* [Текст для чтения]:
------------------------------------
Так должно обстоять дело со свободой слова в демократических странах — то есть таких, где противники системы имеют не только формальную, но и реальную возможность бороться за ее изменение ненасильственными средствами, легальными в рамках ее же самой. В диктатурах же, где таковая возможность отсутствует, вместо понятий «оппозиция» и «легальные методы оппозиции» становятся актуальными понятия «Сопротивление» и «легитимные цели Сопротивления». При этом сам диктаторский режим — вне зависимости от того, захватил ли он власть в результате переворота или узурпировал ее после победы на выборах — легитимным не является (даже если его изначальная победа была честной, легитимность утрачивается с того момента, как ликвидируется вышеупомянутая возможность честной победы оппозиции) и должен рассматриваться, как оккупационный. Т.е. всякая диктатура — это по сути война против собственного народа (даже если число ее жертв невелико) и должна расцениваться с точки зрения законов и обычаев войны. Это означает, что у Сопротивления появляется право нарушать законы диктатуры (и призывать к их нарушению) и бороться с ней, в том числе, насильственными методами.
------------------------------------
* [Выдержка из данных]:
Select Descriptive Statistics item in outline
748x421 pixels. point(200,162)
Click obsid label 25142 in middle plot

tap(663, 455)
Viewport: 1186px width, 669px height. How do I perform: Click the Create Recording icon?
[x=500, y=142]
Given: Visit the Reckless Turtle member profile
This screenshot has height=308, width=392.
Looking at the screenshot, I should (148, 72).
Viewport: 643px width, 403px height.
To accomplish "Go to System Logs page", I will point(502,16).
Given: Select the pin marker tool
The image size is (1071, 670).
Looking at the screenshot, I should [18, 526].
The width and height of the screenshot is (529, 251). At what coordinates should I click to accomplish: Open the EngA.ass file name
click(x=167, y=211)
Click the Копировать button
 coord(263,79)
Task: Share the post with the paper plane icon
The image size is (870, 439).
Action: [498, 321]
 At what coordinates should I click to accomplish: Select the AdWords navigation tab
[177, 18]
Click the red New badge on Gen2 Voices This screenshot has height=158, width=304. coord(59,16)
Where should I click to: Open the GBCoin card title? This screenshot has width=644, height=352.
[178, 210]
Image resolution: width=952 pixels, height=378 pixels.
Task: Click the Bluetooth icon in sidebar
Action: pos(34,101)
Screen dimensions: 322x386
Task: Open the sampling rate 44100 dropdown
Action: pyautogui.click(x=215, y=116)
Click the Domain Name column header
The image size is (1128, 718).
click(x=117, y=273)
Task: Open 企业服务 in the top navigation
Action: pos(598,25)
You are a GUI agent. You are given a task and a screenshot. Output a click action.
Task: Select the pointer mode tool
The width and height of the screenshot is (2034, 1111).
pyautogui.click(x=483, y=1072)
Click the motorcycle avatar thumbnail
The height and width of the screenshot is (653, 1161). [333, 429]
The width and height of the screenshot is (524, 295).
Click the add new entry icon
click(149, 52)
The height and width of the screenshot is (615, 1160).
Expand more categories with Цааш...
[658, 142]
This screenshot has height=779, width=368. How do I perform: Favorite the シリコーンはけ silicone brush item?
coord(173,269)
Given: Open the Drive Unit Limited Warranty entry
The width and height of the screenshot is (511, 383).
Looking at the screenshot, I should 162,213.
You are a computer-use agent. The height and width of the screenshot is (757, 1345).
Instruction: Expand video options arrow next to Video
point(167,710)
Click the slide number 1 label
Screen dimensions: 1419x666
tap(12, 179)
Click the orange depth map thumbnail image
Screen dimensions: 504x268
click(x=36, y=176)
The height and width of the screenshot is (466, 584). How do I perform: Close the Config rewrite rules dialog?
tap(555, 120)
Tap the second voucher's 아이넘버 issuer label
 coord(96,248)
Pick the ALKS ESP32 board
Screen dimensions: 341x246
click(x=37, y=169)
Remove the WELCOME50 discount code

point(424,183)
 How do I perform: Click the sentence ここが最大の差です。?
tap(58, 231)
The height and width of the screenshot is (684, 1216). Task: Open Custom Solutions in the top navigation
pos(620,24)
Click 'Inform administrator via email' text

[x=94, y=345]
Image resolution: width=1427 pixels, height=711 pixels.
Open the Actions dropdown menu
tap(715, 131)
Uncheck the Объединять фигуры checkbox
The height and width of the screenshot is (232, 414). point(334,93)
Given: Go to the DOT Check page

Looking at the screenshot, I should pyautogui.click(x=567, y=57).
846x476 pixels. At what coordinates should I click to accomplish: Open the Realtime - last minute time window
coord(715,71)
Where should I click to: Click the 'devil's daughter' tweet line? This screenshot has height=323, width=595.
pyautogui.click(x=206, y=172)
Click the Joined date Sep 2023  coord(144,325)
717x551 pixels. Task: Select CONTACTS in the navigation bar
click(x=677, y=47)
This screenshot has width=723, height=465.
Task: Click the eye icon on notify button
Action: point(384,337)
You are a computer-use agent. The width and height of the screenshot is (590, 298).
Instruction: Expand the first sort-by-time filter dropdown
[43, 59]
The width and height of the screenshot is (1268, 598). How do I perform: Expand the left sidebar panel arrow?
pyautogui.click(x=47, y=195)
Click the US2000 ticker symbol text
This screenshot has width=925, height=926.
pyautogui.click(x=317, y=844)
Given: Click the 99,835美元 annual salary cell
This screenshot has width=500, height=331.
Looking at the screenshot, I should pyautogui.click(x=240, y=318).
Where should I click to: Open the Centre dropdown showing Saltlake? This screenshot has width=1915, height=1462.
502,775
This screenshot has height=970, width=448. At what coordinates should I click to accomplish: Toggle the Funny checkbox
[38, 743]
------------------------------------
* [Задачи для решения]:
1. Как, согласно тексту о свободе слова, должен рассматриваться диктаторский режим?
2. Допишите к тексту о свободе слова следующую часть, продолжив рассуждение после его последнего предложения.
Записи никак не связаны с текстом о свободе слова.

* [Ответы по заданиям]:
1. Как оккупационный.

2.
Однако и в этом случае легитимными целями — не только для силовых акций, но и для призывов к ним — являются лишь те, кого международные законы признают комбатантами. Это управленцы режима и его силовые структуры (в первую очередь, разумеется, политическая полиция). В принципе понятие комбатантов может быть распространено и на идеологическую обслугу режима, даже если таковая формально не берет в руки оружия. И это не будет считаться нарушением их свободы слова — становясь орудием подавляющего эту свободу режима, «пропагандоны» теряют право называться журналистами, это не те, кого общество должно защищать, а те, от кого оно должно защищаться. («А что, — скажет тут какой-нибудь демагог, — разве не может какой-нибудь журналист честно и по убеждению поддерживать власть?» Но дело тут не в честности или продажности, хотя, конечно, последняя среди «пропагандонов» встречается куда чаще первой. Солдат противника, вламывающийся в твой дом, может быть исключительно честен, но он — оккупант, пришедший отобрать твою свободу, и это дает тебе право в него стрелять.)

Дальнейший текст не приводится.